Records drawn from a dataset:
=======

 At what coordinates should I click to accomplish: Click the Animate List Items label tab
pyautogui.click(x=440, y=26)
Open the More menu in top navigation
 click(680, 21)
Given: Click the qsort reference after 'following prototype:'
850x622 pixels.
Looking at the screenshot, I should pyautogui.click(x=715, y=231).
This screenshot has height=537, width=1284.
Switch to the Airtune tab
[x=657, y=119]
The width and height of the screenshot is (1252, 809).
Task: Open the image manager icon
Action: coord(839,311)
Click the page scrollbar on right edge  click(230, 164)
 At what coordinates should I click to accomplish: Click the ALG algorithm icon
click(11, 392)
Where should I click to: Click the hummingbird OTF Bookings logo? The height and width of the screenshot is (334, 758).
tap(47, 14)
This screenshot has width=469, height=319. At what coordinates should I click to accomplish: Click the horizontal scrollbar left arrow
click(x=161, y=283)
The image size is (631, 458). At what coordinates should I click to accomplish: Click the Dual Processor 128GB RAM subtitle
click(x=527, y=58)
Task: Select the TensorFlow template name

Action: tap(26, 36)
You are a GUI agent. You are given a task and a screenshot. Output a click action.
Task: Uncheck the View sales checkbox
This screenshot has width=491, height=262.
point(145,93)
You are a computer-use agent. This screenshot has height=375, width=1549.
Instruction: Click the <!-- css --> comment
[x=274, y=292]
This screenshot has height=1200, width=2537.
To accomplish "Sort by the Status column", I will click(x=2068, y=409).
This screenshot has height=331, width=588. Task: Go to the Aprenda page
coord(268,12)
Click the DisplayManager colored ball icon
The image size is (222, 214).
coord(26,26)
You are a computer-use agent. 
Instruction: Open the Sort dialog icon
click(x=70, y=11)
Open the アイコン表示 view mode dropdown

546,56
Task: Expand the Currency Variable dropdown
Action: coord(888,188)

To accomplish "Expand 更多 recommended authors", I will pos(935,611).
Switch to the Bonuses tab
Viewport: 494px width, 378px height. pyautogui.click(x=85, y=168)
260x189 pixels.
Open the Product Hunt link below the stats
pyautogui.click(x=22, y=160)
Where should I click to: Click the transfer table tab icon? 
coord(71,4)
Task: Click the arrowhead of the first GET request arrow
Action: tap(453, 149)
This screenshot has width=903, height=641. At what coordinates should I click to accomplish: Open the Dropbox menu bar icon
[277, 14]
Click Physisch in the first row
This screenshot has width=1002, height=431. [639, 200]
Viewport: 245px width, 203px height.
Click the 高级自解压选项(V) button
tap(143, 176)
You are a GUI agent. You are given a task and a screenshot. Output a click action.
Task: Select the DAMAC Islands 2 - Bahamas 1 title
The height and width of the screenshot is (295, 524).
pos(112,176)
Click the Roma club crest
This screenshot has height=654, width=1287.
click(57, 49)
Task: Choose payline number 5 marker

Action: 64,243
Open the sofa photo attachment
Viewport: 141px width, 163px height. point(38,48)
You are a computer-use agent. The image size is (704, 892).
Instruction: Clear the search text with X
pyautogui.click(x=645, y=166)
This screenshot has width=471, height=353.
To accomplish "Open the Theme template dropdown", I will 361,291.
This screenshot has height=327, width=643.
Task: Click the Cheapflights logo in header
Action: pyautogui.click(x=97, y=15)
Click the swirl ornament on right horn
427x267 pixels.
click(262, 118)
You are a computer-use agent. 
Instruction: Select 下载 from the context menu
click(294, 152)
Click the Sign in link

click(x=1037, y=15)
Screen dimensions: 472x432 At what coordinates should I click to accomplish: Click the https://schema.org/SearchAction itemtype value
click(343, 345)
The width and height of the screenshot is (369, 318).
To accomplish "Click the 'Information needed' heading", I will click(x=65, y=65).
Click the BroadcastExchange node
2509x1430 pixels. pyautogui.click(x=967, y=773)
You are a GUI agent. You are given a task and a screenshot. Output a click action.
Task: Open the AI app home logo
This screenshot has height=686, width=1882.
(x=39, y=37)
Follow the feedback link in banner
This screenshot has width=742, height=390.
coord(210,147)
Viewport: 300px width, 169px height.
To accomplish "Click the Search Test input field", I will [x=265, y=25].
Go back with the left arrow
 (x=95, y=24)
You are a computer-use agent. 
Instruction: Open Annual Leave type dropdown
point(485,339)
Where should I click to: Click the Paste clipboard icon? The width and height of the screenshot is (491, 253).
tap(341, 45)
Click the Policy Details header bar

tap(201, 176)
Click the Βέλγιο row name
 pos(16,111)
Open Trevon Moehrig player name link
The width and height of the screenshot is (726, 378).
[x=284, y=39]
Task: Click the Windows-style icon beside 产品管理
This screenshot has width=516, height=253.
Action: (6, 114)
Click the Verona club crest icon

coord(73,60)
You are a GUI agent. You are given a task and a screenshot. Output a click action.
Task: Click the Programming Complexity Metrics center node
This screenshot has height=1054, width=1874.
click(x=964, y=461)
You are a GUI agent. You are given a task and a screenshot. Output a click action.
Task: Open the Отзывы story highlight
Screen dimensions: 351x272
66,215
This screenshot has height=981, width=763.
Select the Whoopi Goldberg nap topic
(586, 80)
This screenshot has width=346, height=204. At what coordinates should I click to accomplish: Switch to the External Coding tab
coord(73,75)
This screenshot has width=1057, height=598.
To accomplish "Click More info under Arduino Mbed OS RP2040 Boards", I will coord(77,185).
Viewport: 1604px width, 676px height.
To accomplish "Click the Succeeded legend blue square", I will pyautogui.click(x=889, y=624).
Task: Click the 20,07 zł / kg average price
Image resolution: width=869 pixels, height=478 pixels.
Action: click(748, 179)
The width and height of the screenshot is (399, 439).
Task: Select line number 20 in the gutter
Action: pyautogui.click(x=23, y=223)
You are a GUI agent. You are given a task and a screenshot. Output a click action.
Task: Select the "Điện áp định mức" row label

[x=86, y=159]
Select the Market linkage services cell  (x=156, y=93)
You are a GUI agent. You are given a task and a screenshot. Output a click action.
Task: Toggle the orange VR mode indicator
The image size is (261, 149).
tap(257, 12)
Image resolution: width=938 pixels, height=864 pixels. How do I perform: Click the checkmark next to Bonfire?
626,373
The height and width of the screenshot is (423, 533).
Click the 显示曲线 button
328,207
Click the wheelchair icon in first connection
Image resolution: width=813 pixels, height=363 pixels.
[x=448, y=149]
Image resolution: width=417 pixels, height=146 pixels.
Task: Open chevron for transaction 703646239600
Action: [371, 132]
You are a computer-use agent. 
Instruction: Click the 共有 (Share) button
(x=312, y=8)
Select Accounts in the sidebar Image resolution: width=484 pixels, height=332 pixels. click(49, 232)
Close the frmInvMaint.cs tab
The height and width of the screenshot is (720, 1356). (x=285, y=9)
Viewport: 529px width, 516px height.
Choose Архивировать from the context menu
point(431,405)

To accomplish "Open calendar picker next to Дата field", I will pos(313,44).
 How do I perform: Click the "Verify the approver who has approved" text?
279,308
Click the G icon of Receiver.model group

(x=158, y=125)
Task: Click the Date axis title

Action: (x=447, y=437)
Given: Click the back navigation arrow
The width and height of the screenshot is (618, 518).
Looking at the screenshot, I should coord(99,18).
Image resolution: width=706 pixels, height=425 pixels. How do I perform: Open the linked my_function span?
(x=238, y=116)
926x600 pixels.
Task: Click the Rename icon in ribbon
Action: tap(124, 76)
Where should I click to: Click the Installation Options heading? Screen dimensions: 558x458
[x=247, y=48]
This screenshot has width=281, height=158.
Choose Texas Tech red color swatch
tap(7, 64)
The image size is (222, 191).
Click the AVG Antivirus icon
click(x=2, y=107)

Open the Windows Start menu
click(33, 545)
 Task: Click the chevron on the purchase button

=======

Print each line of the data exactly. Keep all of it.

 At what coordinates should I click to accomplish: Click the Animate List Items label tab
pyautogui.click(x=440, y=26)
Open the More menu in top navigation
 click(680, 21)
Given: Click the qsort reference after 'following prototype:'
850x622 pixels.
Looking at the screenshot, I should pyautogui.click(x=715, y=231).
This screenshot has height=537, width=1284.
Switch to the Airtune tab
[x=657, y=119]
The width and height of the screenshot is (1252, 809).
Task: Open the image manager icon
Action: coord(839,311)
Click the page scrollbar on right edge  click(230, 164)
 At what coordinates should I click to accomplish: Click the ALG algorithm icon
click(11, 392)
Where should I click to: Click the hummingbird OTF Bookings logo? The height and width of the screenshot is (334, 758).
tap(47, 14)
This screenshot has width=469, height=319. At what coordinates should I click to accomplish: Click the horizontal scrollbar left arrow
click(x=161, y=283)
The image size is (631, 458). At what coordinates should I click to accomplish: Click the Dual Processor 128GB RAM subtitle
click(x=527, y=58)
Task: Select the TensorFlow template name

Action: tap(26, 36)
You are a GUI agent. You are given a task and a screenshot. Output a click action.
Task: Uncheck the View sales checkbox
This screenshot has width=491, height=262.
point(145,93)
You are a computer-use agent. This screenshot has height=375, width=1549.
Instruction: Click the <!-- css --> comment
[x=274, y=292]
This screenshot has height=1200, width=2537.
To accomplish "Sort by the Status column", I will click(x=2068, y=409).
This screenshot has height=331, width=588. Task: Go to the Aprenda page
coord(268,12)
Click the DisplayManager colored ball icon
The image size is (222, 214).
coord(26,26)
You are a computer-use agent. 
Instruction: Open the Sort dialog icon
click(x=70, y=11)
Open the アイコン表示 view mode dropdown

546,56
Task: Expand the Currency Variable dropdown
Action: coord(888,188)

To accomplish "Expand 更多 recommended authors", I will pos(935,611).
Switch to the Bonuses tab
Viewport: 494px width, 378px height. pyautogui.click(x=85, y=168)
260x189 pixels.
Open the Product Hunt link below the stats
pyautogui.click(x=22, y=160)
Where should I click to: Click the transfer table tab icon? 
coord(71,4)
Task: Click the arrowhead of the first GET request arrow
Action: tap(453, 149)
This screenshot has width=903, height=641. At what coordinates should I click to accomplish: Open the Dropbox menu bar icon
[277, 14]
Click Physisch in the first row
This screenshot has width=1002, height=431. [639, 200]
Viewport: 245px width, 203px height.
Click the 高级自解压选项(V) button
tap(143, 176)
You are a GUI agent. You are given a task and a screenshot. Output a click action.
Task: Select the DAMAC Islands 2 - Bahamas 1 title
The height and width of the screenshot is (295, 524).
pos(112,176)
Click the Roma club crest
This screenshot has height=654, width=1287.
click(57, 49)
Task: Choose payline number 5 marker

Action: 64,243
Open the sofa photo attachment
Viewport: 141px width, 163px height. point(38,48)
You are a computer-use agent. The image size is (704, 892).
Instruction: Clear the search text with X
pyautogui.click(x=645, y=166)
This screenshot has width=471, height=353.
To accomplish "Open the Theme template dropdown", I will 361,291.
This screenshot has height=327, width=643.
Task: Click the Cheapflights logo in header
Action: pyautogui.click(x=97, y=15)
Click the swirl ornament on right horn
427x267 pixels.
click(262, 118)
You are a computer-use agent. 
Instruction: Select 下载 from the context menu
click(294, 152)
Click the Sign in link

click(x=1037, y=15)
Screen dimensions: 472x432 At what coordinates should I click to accomplish: Click the https://schema.org/SearchAction itemtype value
click(343, 345)
The width and height of the screenshot is (369, 318).
To accomplish "Click the 'Information needed' heading", I will click(x=65, y=65).
Click the BroadcastExchange node
2509x1430 pixels. pyautogui.click(x=967, y=773)
You are a GUI agent. You are given a task and a screenshot. Output a click action.
Task: Open the AI app home logo
This screenshot has height=686, width=1882.
(x=39, y=37)
Follow the feedback link in banner
This screenshot has width=742, height=390.
coord(210,147)
Viewport: 300px width, 169px height.
To accomplish "Click the Search Test input field", I will [x=265, y=25].
Go back with the left arrow
 (x=95, y=24)
You are a computer-use agent. 
Instruction: Open Annual Leave type dropdown
point(485,339)
Where should I click to: Click the Paste clipboard icon? The width and height of the screenshot is (491, 253).
tap(341, 45)
Click the Policy Details header bar

tap(201, 176)
Click the Βέλγιο row name
 pos(16,111)
Open Trevon Moehrig player name link
The width and height of the screenshot is (726, 378).
[x=284, y=39]
Task: Click the Windows-style icon beside 产品管理
This screenshot has width=516, height=253.
Action: (6, 114)
Click the Verona club crest icon

coord(73,60)
You are a GUI agent. You are given a task and a screenshot. Output a click action.
Task: Click the Programming Complexity Metrics center node
This screenshot has height=1054, width=1874.
click(x=964, y=461)
You are a GUI agent. You are given a task and a screenshot. Output a click action.
Task: Open the Отзывы story highlight
Screen dimensions: 351x272
66,215
This screenshot has height=981, width=763.
Select the Whoopi Goldberg nap topic
(586, 80)
This screenshot has width=346, height=204. At what coordinates should I click to accomplish: Switch to the External Coding tab
coord(73,75)
This screenshot has width=1057, height=598.
To accomplish "Click More info under Arduino Mbed OS RP2040 Boards", I will coord(77,185).
Viewport: 1604px width, 676px height.
To accomplish "Click the Succeeded legend blue square", I will pyautogui.click(x=889, y=624).
Task: Click the 20,07 zł / kg average price
Image resolution: width=869 pixels, height=478 pixels.
Action: click(748, 179)
The width and height of the screenshot is (399, 439).
Task: Select line number 20 in the gutter
Action: pyautogui.click(x=23, y=223)
You are a GUI agent. You are given a task and a screenshot. Output a click action.
Task: Select the "Điện áp định mức" row label

[x=86, y=159]
Select the Market linkage services cell  (x=156, y=93)
You are a GUI agent. You are given a task and a screenshot. Output a click action.
Task: Toggle the orange VR mode indicator
The image size is (261, 149).
tap(257, 12)
Image resolution: width=938 pixels, height=864 pixels. How do I perform: Click the checkmark next to Bonfire?
626,373
The height and width of the screenshot is (423, 533).
Click the 显示曲线 button
328,207
Click the wheelchair icon in first connection
Image resolution: width=813 pixels, height=363 pixels.
[x=448, y=149]
Image resolution: width=417 pixels, height=146 pixels.
Task: Open chevron for transaction 703646239600
Action: [371, 132]
You are a computer-use agent. 
Instruction: Click the 共有 (Share) button
(x=312, y=8)
Select Accounts in the sidebar Image resolution: width=484 pixels, height=332 pixels. click(49, 232)
Close the frmInvMaint.cs tab
The height and width of the screenshot is (720, 1356). (x=285, y=9)
Viewport: 529px width, 516px height.
Choose Архивировать from the context menu
point(431,405)

To accomplish "Open calendar picker next to Дата field", I will pos(313,44).
 How do I perform: Click the "Verify the approver who has approved" text?
279,308
Click the G icon of Receiver.model group

(x=158, y=125)
Task: Click the Date axis title

Action: (x=447, y=437)
Given: Click the back navigation arrow
The width and height of the screenshot is (618, 518).
Looking at the screenshot, I should coord(99,18).
Image resolution: width=706 pixels, height=425 pixels. How do I perform: Open the linked my_function span?
(x=238, y=116)
926x600 pixels.
Task: Click the Rename icon in ribbon
Action: tap(124, 76)
Where should I click to: Click the Installation Options heading? Screen dimensions: 558x458
[x=247, y=48]
This screenshot has width=281, height=158.
Choose Texas Tech red color swatch
tap(7, 64)
The image size is (222, 191).
Click the AVG Antivirus icon
click(x=2, y=107)

Open the Windows Start menu
click(33, 545)
 Task: Click the chevron on the purchase button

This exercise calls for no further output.